Caro amato-odiato poliziesco all’italiana
Il poliziesco all’italiana è stato spesso bistrattato dalla critica e considerato un genere di serie B, ma in realtà ha avuto anche tanti estimatori. Recentemente è stato rivalutato al Festival del cinema di Venezia anche da registi di fama mondiale come Quentin Tarantino che ha ammesso di aver amato e preso spunto proprio da alcuni di questi film italiani Anni ’70. Le pellicole in cui la polizia combatte la criminalità organizzata sono state sempre apprezzate dal pubblico (all’epoca facevano gli incassi più alti). E il genere è ancora oggi molto considerato, se ci sono case editrici che propongono collezioni dei film più significativi e se Roberto Curti, scrittore appassionato di cinema, ha deciso di scrivere un libro dedicato all’argomento: “Italia odia. Il cinema poliziesco italiano”, edito dalla casa editrice Lindau. Un libro con cui l’autore spiega l’evoluzione di un genere ripercorrendo le immagini e le vicende di poliziotti, banditi, gangster e malavita organizzata, raccontate attraverso le pellicole dell’epoca, spesso legate a spunti di cronaca. Il poliziesco, come del resto la maggior parte del cinema italiano, ha fotografato negli anni i cambiamenti sociali e politici in atto nel nostro Paese.

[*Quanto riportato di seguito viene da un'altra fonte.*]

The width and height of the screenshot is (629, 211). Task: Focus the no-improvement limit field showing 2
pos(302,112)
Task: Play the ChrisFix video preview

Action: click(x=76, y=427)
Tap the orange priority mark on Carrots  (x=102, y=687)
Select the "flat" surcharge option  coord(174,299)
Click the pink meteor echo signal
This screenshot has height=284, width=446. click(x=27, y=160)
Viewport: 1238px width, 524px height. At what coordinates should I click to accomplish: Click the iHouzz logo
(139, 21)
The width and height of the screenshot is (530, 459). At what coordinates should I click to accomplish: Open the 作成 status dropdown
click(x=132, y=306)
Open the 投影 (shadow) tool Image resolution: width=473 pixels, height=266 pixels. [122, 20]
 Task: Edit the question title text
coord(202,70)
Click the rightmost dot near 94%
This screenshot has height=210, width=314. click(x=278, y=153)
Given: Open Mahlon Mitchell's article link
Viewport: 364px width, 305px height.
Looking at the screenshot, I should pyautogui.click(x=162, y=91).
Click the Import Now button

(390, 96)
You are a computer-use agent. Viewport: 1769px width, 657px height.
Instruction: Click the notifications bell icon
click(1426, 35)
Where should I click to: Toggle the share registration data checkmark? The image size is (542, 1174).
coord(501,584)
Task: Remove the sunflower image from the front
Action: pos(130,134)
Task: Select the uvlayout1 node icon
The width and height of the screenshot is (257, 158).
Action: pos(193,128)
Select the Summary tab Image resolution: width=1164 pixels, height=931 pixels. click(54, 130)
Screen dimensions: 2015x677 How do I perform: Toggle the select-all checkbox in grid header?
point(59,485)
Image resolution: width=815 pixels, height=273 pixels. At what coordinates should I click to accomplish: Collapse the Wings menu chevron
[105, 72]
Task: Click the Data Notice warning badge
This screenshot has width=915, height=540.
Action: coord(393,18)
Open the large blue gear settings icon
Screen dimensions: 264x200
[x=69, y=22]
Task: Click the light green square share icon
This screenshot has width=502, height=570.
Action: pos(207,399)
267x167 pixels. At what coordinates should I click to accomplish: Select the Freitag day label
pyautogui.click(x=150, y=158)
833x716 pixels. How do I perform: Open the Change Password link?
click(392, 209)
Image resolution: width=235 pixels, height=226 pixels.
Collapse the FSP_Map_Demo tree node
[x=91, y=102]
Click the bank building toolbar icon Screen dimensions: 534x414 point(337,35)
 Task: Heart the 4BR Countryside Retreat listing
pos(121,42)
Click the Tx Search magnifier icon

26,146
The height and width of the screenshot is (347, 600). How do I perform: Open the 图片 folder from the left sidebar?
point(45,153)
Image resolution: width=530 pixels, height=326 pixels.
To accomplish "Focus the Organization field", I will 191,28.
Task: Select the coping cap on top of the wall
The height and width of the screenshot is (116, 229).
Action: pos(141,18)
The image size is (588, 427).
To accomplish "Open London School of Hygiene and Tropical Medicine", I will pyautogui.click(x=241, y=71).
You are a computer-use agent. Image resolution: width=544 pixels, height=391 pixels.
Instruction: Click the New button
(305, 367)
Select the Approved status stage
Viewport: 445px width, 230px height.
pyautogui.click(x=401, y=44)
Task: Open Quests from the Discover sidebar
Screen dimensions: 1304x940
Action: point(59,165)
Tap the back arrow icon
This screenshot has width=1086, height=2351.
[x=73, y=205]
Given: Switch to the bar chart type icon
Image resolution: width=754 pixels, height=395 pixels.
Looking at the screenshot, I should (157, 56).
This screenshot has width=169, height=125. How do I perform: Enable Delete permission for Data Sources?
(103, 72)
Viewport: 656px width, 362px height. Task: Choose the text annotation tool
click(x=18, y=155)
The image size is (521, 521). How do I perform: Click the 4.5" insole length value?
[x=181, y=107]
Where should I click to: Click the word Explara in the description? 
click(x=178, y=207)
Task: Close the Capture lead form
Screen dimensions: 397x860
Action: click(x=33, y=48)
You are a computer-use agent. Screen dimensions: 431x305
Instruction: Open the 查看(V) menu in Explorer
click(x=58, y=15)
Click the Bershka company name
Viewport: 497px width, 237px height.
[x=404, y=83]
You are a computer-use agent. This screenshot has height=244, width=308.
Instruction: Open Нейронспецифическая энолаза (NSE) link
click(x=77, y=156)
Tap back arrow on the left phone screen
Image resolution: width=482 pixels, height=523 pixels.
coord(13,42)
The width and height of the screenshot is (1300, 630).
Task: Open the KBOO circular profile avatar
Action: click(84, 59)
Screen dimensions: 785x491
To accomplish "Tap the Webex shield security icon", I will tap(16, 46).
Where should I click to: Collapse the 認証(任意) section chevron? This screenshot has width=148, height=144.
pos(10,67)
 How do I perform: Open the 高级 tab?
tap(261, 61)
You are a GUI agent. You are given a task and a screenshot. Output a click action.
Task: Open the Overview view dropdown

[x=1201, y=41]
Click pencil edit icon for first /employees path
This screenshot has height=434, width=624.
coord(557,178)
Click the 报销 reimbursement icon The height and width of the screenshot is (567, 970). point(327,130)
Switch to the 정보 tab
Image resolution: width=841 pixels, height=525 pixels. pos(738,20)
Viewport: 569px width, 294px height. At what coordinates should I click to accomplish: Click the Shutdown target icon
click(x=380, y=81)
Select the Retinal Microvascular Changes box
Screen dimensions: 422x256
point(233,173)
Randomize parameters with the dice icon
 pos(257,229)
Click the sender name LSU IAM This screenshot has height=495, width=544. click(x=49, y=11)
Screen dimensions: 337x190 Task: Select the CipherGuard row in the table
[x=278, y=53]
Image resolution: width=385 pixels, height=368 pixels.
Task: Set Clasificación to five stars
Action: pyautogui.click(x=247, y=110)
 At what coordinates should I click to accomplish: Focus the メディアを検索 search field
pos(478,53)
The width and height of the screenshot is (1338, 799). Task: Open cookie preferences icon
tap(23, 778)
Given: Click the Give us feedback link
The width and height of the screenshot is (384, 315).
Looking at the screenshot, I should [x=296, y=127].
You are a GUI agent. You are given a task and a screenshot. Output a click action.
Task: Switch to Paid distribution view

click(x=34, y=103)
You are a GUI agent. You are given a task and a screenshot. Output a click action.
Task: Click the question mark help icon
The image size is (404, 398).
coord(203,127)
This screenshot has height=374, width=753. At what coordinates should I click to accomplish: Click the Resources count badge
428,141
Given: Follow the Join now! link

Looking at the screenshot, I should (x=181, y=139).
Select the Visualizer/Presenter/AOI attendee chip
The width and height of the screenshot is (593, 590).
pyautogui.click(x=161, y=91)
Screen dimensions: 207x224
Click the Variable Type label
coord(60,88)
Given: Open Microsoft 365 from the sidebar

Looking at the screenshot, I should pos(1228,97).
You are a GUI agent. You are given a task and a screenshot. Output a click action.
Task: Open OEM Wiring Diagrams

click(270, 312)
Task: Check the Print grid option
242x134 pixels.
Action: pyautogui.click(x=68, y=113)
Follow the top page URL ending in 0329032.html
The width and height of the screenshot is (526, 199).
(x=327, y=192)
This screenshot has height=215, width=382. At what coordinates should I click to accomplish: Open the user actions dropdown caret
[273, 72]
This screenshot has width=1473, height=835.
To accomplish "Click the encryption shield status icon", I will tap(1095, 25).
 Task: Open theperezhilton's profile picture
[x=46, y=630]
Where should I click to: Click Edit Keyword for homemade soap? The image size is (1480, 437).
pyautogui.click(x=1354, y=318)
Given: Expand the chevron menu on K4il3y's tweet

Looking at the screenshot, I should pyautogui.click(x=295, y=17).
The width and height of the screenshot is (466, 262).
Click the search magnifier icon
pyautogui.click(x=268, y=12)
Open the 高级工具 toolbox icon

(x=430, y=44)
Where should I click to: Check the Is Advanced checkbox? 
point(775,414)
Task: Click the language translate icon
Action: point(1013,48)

È un filone, scrive Curti, “che si confronta con la pura e tremenda realtà italiana del tempo cogliendone – spesso in maniera confusa e istintiva – contraddizioni e ansie”.
La polizia ha le mani legate
“Abbiamo le mani legate: i delinquenti ci prendono per il sedere e i giornalisti ci inzuppano il pane”. Una frase emblematica che il regista Stefano Vanzina (in arte Steno) mette in bocca al commissario Bertone in La polizia ringrazia, film del 1972 che convenzionalmente dà il via al “poliziottesco”. Enrico Maria Salerno interpreta la parte del commissario dai metodi spicci e la propensione a non guardare in faccia nessuno. In realtà è un poliziotto ancora piuttosto riflessivo, tranquillo, malinconico e poco propenso all’uso delle armi, a differenza di quelli che saranno gli eroi del genere, suoi successori. Come già Confessione di un commissario di polizia al procuratore della Repubblica (1971) anche La polizia ringrazia adotta il punto di vista di un appartenente alle forze dell’ordine che, in molte occasioni, esplicita il suo senso di impotenza, l’impossibilità a svolgere adeguatamente il proprio compito per mancanza di uomini, mezzi e leggi adeguate. “La polizia ha le mani legate” sarà la battuta ricorrente e il filo conduttore dei film che hanno fatto la storia del poliziesco all’italiana.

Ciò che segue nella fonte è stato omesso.